The Israeli government has announced it will cut off all funding for "illegal" Jewish settlement outposts in the occupied West Bank.

The move comes amid a warning by Yuval Diskin, the head of Israel's Shin Beth domestic intelligence agency, that extremist Israeli groups could use violence to thwart any deal to hand over the West Bank to the Palestinians.

"We discern a willingness among the far-right to resort to using guns in order to prevent progress in the diplomatic process," Diskin told Ehud Olmert, the caretaker prime minister, on Sunday.

However, Diskin stopped short of predicting settlers or their supporters would try to kill Israeli politicians.

His comments came as Israel marked the anniversary of the assassination of Yitzhak Rabin, the former prime minister who was killed by an ultranationalist Jew in 1995 who said he carried out the killing to halt land-for-peace efforts with the Palestinians.

Clashes

Israeli settlers and security forces clashed for the fourth time in less than two weeks on Saturday, an escalation in violence that Olmert called an "intolerable situation" and prompted the decision to cut off funding to the more than 100 wildcat outposts considered illegal under Israeli law.

But the move would not apply to the more than 120 official settlements.

The international community considers all West Bank settlements to be illegal.
 
"There is a not insignificant group of outlaws that are behaving in a manner that is threatening the rule of law," Olmert said ahead of a weekly cabinet meeting on Sunday.
 
"This is an intolerable situation that we refuse to accept."

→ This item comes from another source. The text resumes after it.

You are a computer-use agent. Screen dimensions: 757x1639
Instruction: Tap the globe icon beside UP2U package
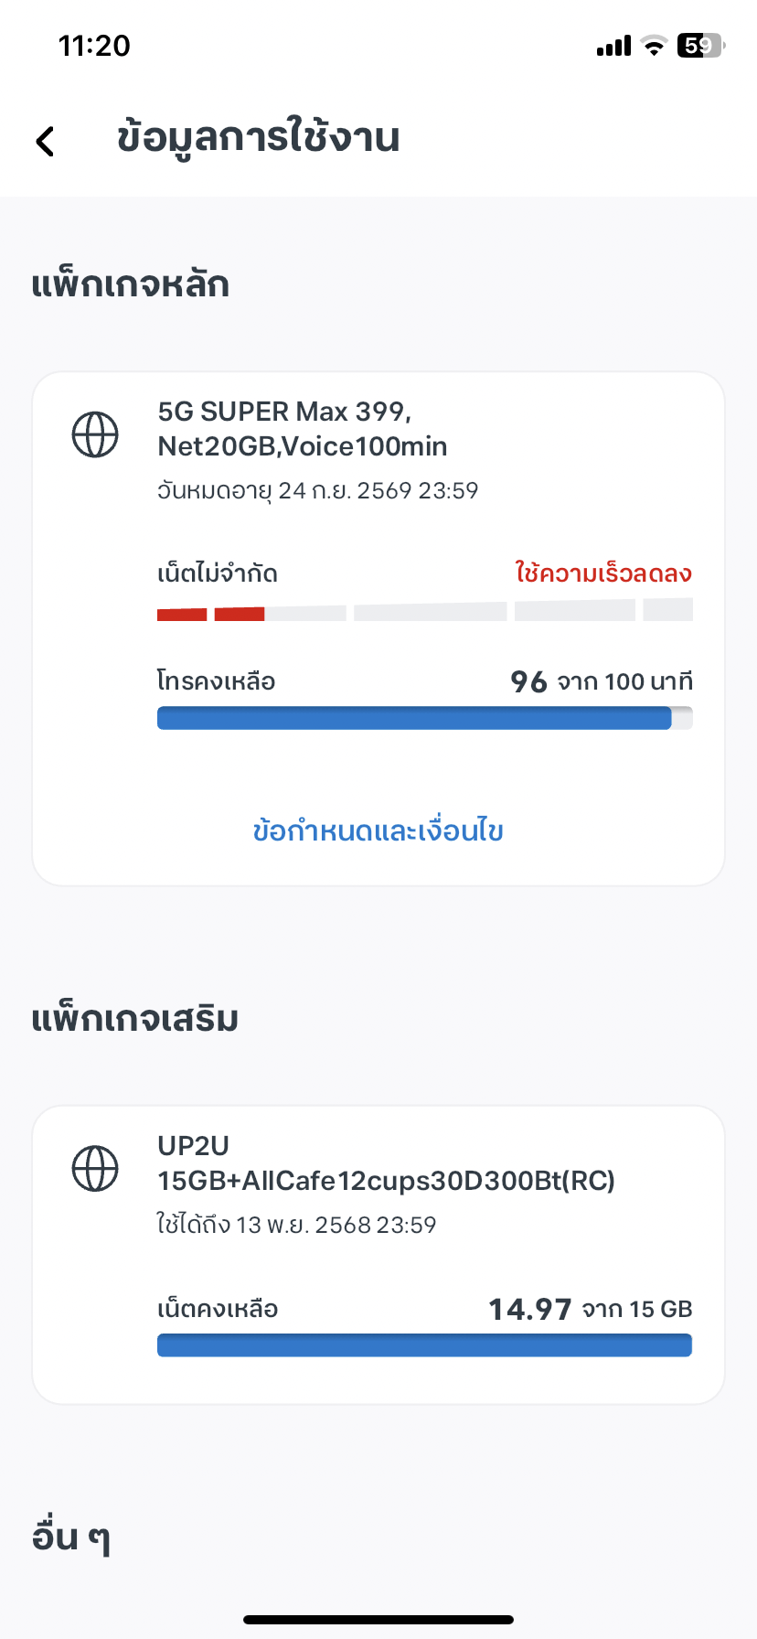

The decision came after teenage settlers hurled rocks at border police near the West Bank town of Hebron on Saturday, slightly injuring two of them.

A representative from the local settler council said the police had sparked the latest fighting by beating a 10-year-old settler child.

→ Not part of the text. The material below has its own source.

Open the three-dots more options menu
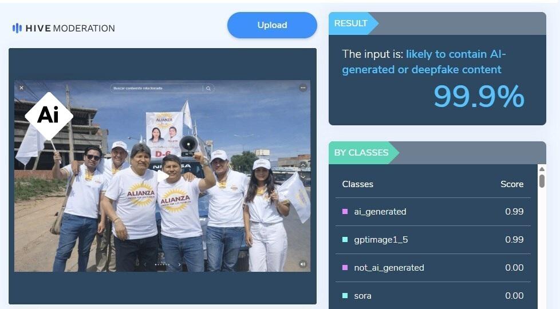coord(303,88)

"The child wanted to cross a roadblock... Those who strike our children have to know that we won't turn the other cheek," Itamar Ben Gvir said.

Border police spokesman Moshe Pinchi said he had no knowledge of the alleged beating and accused the settlers of "cynically" sending minors to attack the police.

Ehud Barak, the defence minister, called the violence a "grave phenomenon that no viable society should tolerate".

The European Union condemned the attacks, saying that "it is up to the Israeli government, which has itself condemned these acts, to take the necessary measures to stop them immediately, in accordance with its international obligations".

Settler leaders have also condemned the violence but have made no secret of their community's opposition to the evacuation of settlements that would make way for a future Palestinian state.

Hardline settlers say they have adopted a "price tag" policy of attacking Palestinians or security forces every time an outpost is demolished.

'Like Nazis'

Dov Lior, the head rabbi of the nearby settlement of Kiryat Arba, compared Israeli security forces to "the Nazis in Poland" during World War II.

"The Nazis also woke people up in the middle of the night and deported them. At that time also we were driven from our homes for no reason other than that we were Jewish," he said.

The government referred directly to the rabbi's remarks in its decision to sever funding to the outposts, saying it would "examine whether state employees are involved in incitement and bring them to justice".

About 100 wildcat outposts dot the West Bank - some consisting of just a few trailers and others of several mobile homes connected to the power grid - usually built as extensions to officially established settlements.

More than 260,000 Israelis live in government-authorised settlements across the West Bank, with another 200,000 in mostly Arab east Jerusalem, which Israel seized and annexed in the 1967 Middle East War.

Palestinians have said the issue of settlements is the main obstacle confronting US-backed peace talks relaunched nearly a year ago.

Olmert has said Israel would have to withdraw from almost all of the territory it captured in 1967.

But he is now serving in a caretaker role until a new government is in place after elections on February 10, after he resigned in September in a corruption scandal, and the peace deal that Israel and the Palestinians had hoped to achieve this year appears out of reach.